The immediate factor that’s remapping our new pathways and possibilities is money. The new mechanics of student aid, loans, and grants are transforming whether we choose roads out of passion and purpose or pivot onto highways where the salary is higher, but the satisfaction is diminishing. For many doctoral students where family contributions are little to none, the calculus attempts are grand and stockpiling. We add up how much we will survive if we accept a postdoc and find the square root of our thriving with the steadier paycheck that government, consulting, or industry work brings. The many adjustments to the Department of Education by way of the One Big Beautiful Bill have changed not just our potential amount in our checking and savings accounts…but the dreams we once had to finance them.

What does this mean for me and other soon-to-be PhDs?

For starters, it means we must grieve. We must unmoor from what we thought the world would be after graduating. We must weep at night, and yearn…that joy will indeed come in the morning. Because we are no longer just defending our dissertations to graduate to the next best thing. We are now defending our work and forced into precarity. In its recent job report, the U.S. Bureau of Labor Statistics (BLS) found that the unemployment rate rose to 4.3 percent, the highest it has been since the most devastating peak in April 2020 (during the COVID-19 pandemic), and the economy has only added 22,000 jobs. This report not only reflects a betrayal of working families, but it also speaks to economic uncertainty and what that means for graduate students currently.

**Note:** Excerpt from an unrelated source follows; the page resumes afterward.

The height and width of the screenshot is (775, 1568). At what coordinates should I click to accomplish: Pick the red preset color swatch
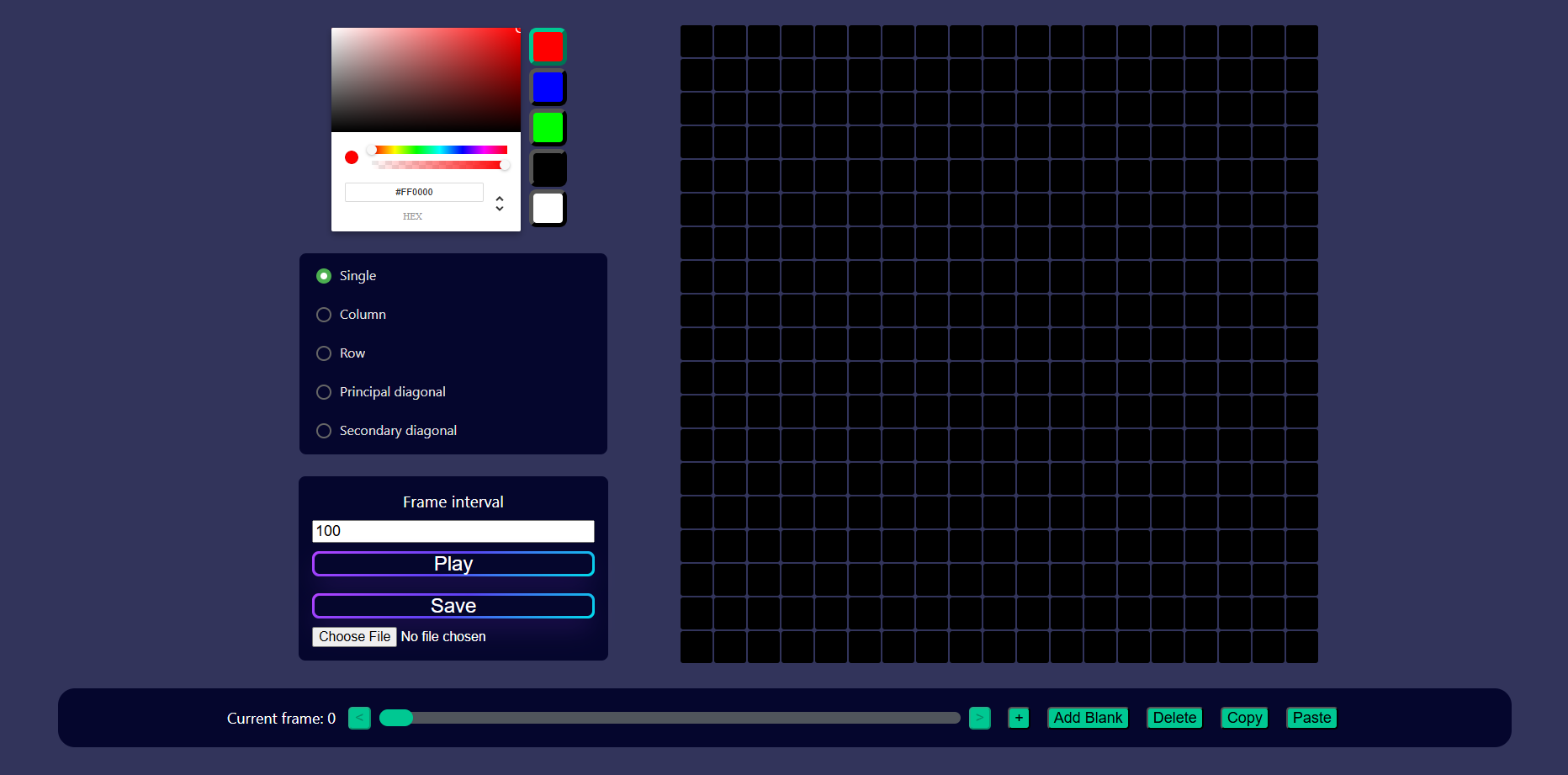click(x=548, y=46)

As Black graduate students, to forge ahead, we must do what those who have come before us have always done to survive. We must continue to hope. We must continue to be in solidarity. And we must continue to dream. Across the diaspora, Black folx and students alike are looking for new ways to stay safe, build, and be free during and after a retrenching and regressing government and job market. This is the time to align our efforts with the lessons from the many Black feminists, Black abolitionists, Black women, Black queer folx, and others in the Black community, who have offered community-based, collective solutions to oppression. As students, this includes: utilizing community, intimacy, and love as acts of resistance in times of unrest (e.g., mutual aid among classmates, sending job postings, co-working to write and apply for jobs, safe relationships to unmask ourselves) and making an active effort to dream and reimagine ourselves (e.g., journaling, collective storytelling, creative retreats) despite the oppressive white supremacy, and patriarchal and capitalistic violence around us.

If this piece is a war cry, it is not just to prepare us for a battle ahead- be it graduation or seeking employment- but it is also for recognition. I see you. I hear you. And I am right here with you in hopes that what my Nana told me can ring true.

That we can reach for the moon and maybe, just maybe, the stars are attainable after all.